Only an exact repetition of all the entries will be accepted.

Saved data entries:
********************
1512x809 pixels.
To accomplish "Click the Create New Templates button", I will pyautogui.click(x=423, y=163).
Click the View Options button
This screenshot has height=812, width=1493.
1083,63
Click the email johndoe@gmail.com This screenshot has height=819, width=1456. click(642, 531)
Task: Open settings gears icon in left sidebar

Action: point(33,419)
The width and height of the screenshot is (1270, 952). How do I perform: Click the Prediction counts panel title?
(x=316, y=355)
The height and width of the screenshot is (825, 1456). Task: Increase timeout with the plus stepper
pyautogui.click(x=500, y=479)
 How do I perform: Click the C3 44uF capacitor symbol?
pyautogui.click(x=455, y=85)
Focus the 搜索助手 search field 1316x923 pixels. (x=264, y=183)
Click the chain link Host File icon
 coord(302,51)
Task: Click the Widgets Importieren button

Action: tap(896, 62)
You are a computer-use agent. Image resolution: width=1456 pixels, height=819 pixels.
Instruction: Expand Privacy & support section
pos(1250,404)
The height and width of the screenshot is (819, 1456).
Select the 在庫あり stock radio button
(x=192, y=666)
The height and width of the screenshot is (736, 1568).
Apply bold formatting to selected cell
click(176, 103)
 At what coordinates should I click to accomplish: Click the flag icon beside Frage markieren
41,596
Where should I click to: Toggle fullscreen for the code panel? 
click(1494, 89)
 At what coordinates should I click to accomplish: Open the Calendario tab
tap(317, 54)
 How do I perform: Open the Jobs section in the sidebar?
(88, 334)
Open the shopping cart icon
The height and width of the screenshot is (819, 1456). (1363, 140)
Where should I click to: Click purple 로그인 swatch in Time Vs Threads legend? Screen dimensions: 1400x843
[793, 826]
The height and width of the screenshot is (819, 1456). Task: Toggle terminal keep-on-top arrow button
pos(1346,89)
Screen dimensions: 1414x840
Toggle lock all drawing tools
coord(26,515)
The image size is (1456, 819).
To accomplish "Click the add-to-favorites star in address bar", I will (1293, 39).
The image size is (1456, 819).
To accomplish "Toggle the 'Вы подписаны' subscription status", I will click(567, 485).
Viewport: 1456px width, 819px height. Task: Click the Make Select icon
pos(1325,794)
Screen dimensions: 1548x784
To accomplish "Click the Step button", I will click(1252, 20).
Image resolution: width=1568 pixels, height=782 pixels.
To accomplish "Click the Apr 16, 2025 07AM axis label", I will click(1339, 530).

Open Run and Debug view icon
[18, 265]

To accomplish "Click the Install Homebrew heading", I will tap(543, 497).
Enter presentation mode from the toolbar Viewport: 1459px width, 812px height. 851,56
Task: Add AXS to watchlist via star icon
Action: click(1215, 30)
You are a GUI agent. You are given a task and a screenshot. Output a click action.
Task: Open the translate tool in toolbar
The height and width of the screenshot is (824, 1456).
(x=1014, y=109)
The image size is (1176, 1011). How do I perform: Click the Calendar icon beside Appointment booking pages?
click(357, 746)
********************
TASK RESULT:
1512x809 pixels.
To accomplish "Click the Create New Templates button", I will pyautogui.click(x=423, y=163).
Click the View Options button
This screenshot has height=812, width=1493.
1083,63
Click the email johndoe@gmail.com This screenshot has height=819, width=1456. click(642, 531)
Task: Open settings gears icon in left sidebar

Action: point(33,419)
The width and height of the screenshot is (1270, 952). How do I perform: Click the Prediction counts panel title?
(x=316, y=355)
The height and width of the screenshot is (825, 1456). Task: Increase timeout with the plus stepper
pyautogui.click(x=500, y=479)
 How do I perform: Click the C3 44uF capacitor symbol?
pyautogui.click(x=455, y=85)
Focus the 搜索助手 search field 1316x923 pixels. (x=264, y=183)
Click the chain link Host File icon
 coord(302,51)
Task: Click the Widgets Importieren button

Action: tap(896, 62)
You are a computer-use agent. Image resolution: width=1456 pixels, height=819 pixels.
Instruction: Expand Privacy & support section
pos(1250,404)
The height and width of the screenshot is (819, 1456).
Select the 在庫あり stock radio button
(x=192, y=666)
The height and width of the screenshot is (736, 1568).
Apply bold formatting to selected cell
click(176, 103)
 At what coordinates should I click to accomplish: Click the flag icon beside Frage markieren
41,596
Where should I click to: Toggle fullscreen for the code panel? 
click(1494, 89)
 At what coordinates should I click to accomplish: Open the Calendario tab
tap(317, 54)
 How do I perform: Open the Jobs section in the sidebar?
(88, 334)
Open the shopping cart icon
The height and width of the screenshot is (819, 1456). (1363, 140)
Where should I click to: Click purple 로그인 swatch in Time Vs Threads legend? Screen dimensions: 1400x843
[793, 826]
The height and width of the screenshot is (819, 1456). Task: Toggle terminal keep-on-top arrow button
pos(1346,89)
Screen dimensions: 1414x840
Toggle lock all drawing tools
coord(26,515)
The image size is (1456, 819).
To accomplish "Click the add-to-favorites star in address bar", I will (1293, 39).
The image size is (1456, 819).
To accomplish "Toggle the 'Вы подписаны' subscription status", I will click(567, 485).
Viewport: 1456px width, 819px height. Task: Click the Make Select icon
pos(1325,794)
Screen dimensions: 1548x784
To accomplish "Click the Step button", I will click(1252, 20).
Image resolution: width=1568 pixels, height=782 pixels.
To accomplish "Click the Apr 16, 2025 07AM axis label", I will click(1339, 530).

Open Run and Debug view icon
[18, 265]

To accomplish "Click the Install Homebrew heading", I will tap(543, 497).
Enter presentation mode from the toolbar Viewport: 1459px width, 812px height. 851,56
Task: Add AXS to watchlist via star icon
Action: click(1215, 30)
You are a GUI agent. You are given a task and a screenshot. Output a click action.
Task: Open the translate tool in toolbar
The height and width of the screenshot is (824, 1456).
(x=1014, y=109)
The image size is (1176, 1011). How do I perform: Click the Calendar icon beside Appointment booking pages?
click(357, 746)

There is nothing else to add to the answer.